*** Opening Extracted data ***

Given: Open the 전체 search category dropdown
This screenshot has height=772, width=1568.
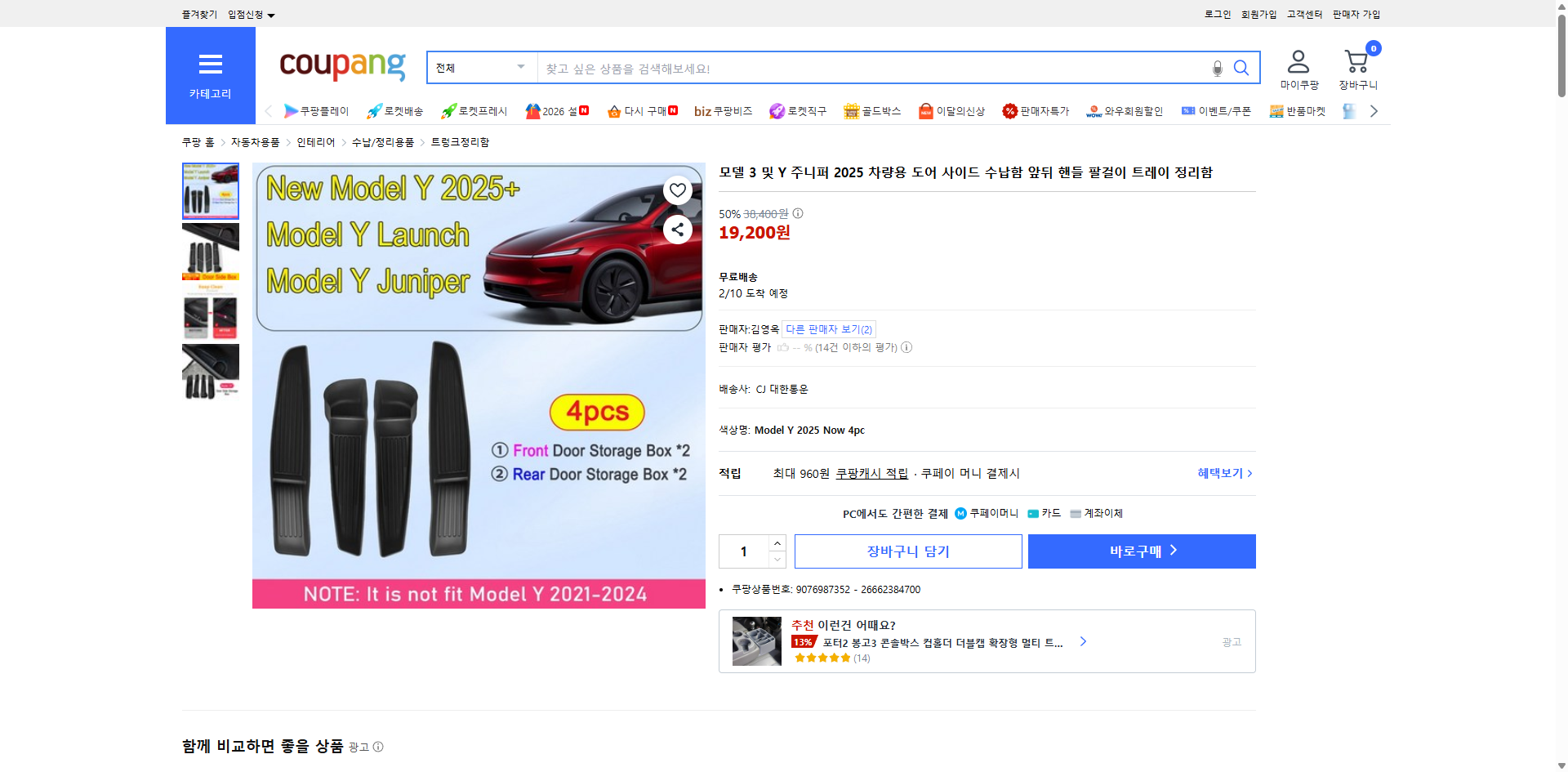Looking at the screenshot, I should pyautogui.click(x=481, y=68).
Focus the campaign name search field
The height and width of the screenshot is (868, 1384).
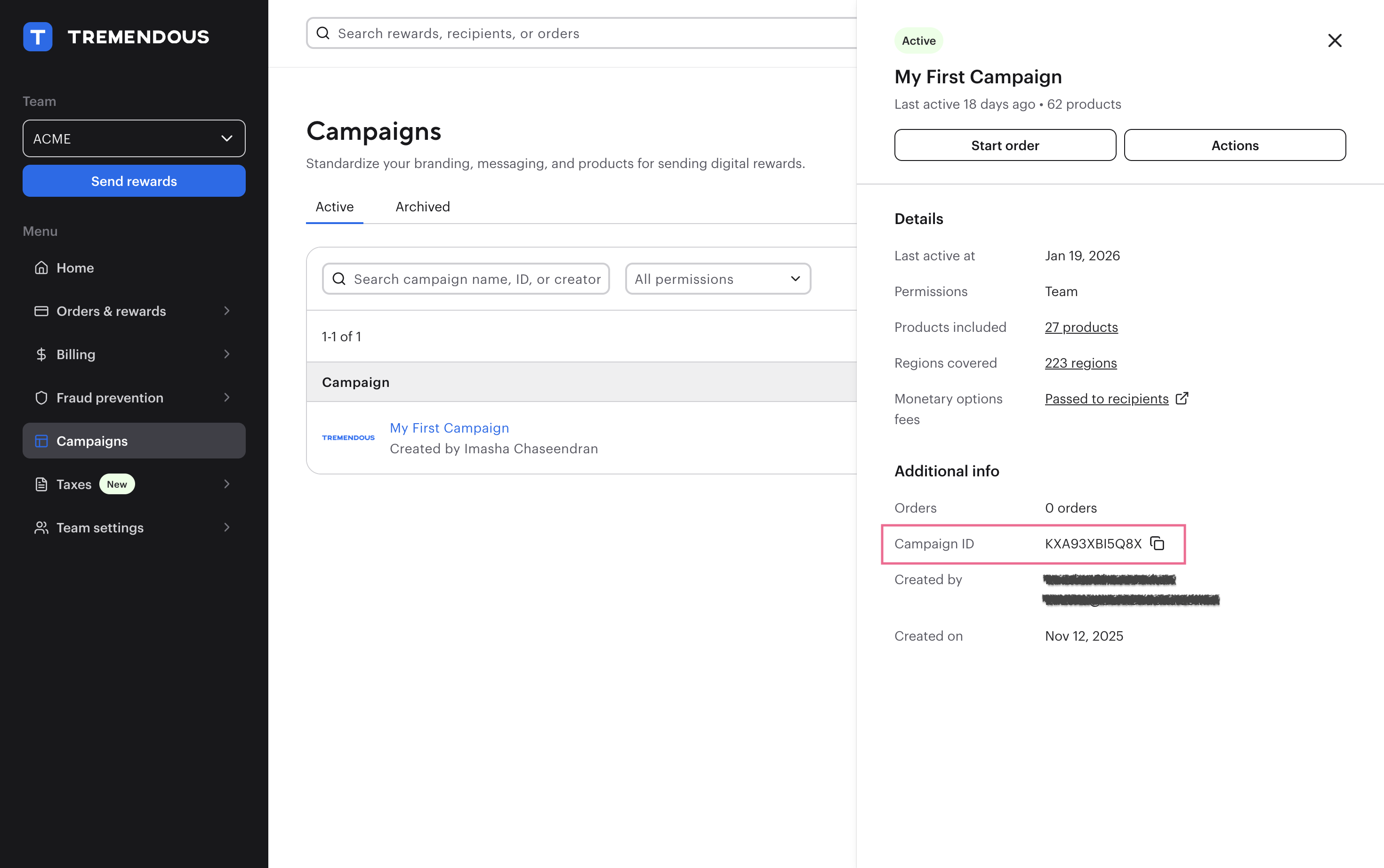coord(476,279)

*** Closing Extracted data ***
*** Opening Extracted data ***

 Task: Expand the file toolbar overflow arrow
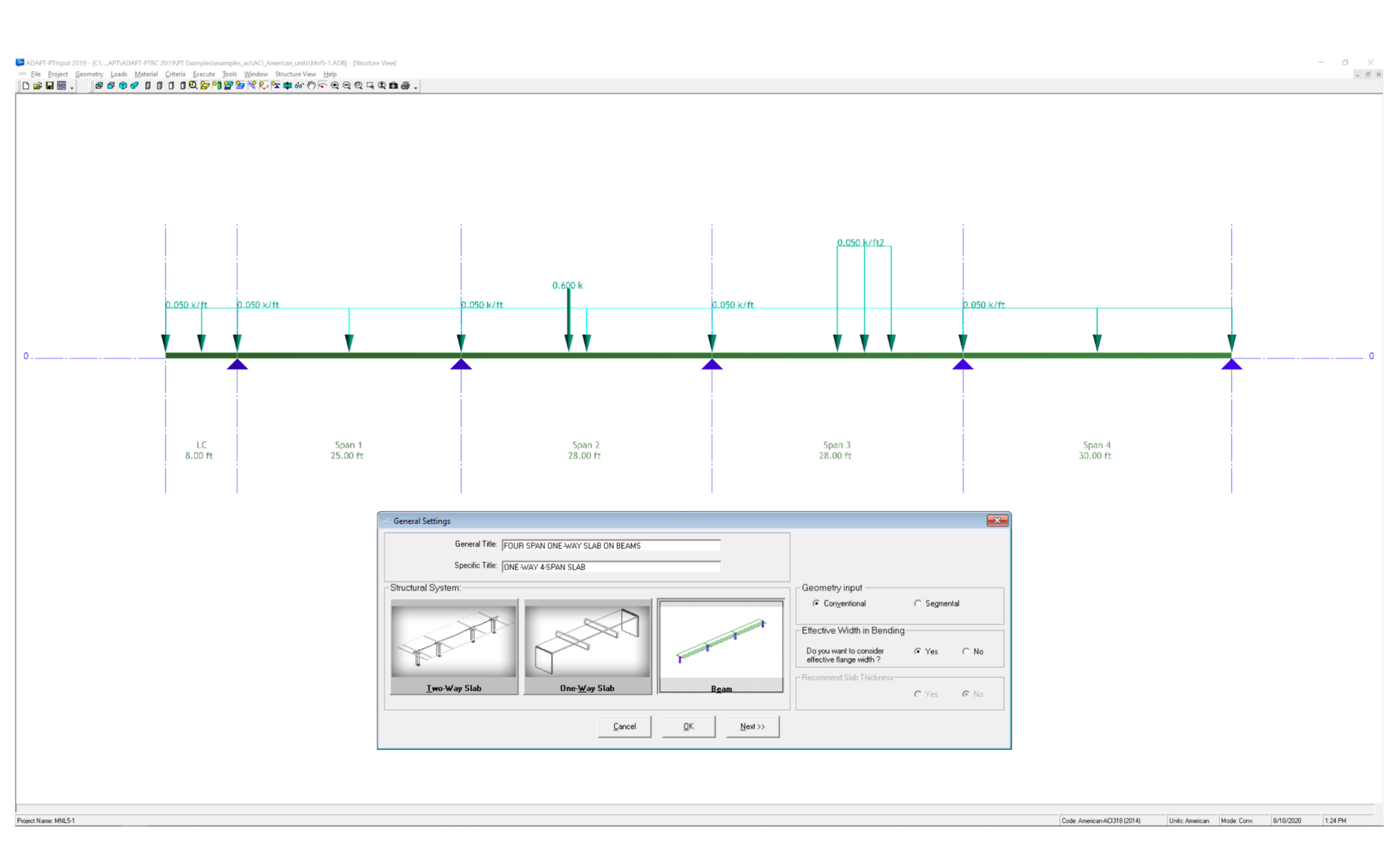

*** Closing Extracted data ***
*** Opening Extracted data ***

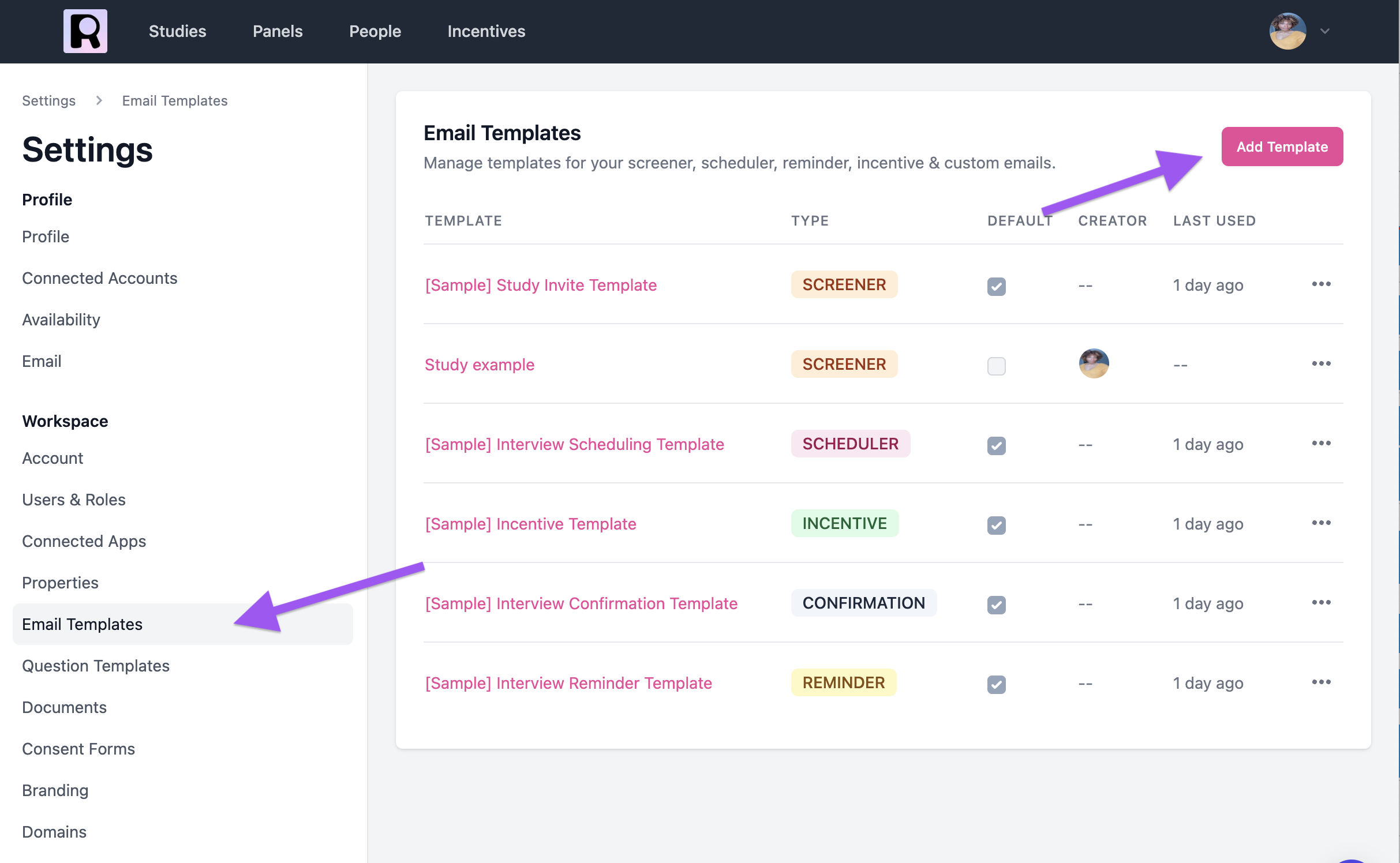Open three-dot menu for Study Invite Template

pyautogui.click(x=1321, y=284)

*** Closing Extracted data ***

**Try it:** From the listing above, copy every line where the string "search" is found.

**Output below:**
Given: Open the 전체 search category dropdown
Focus the campaign name search field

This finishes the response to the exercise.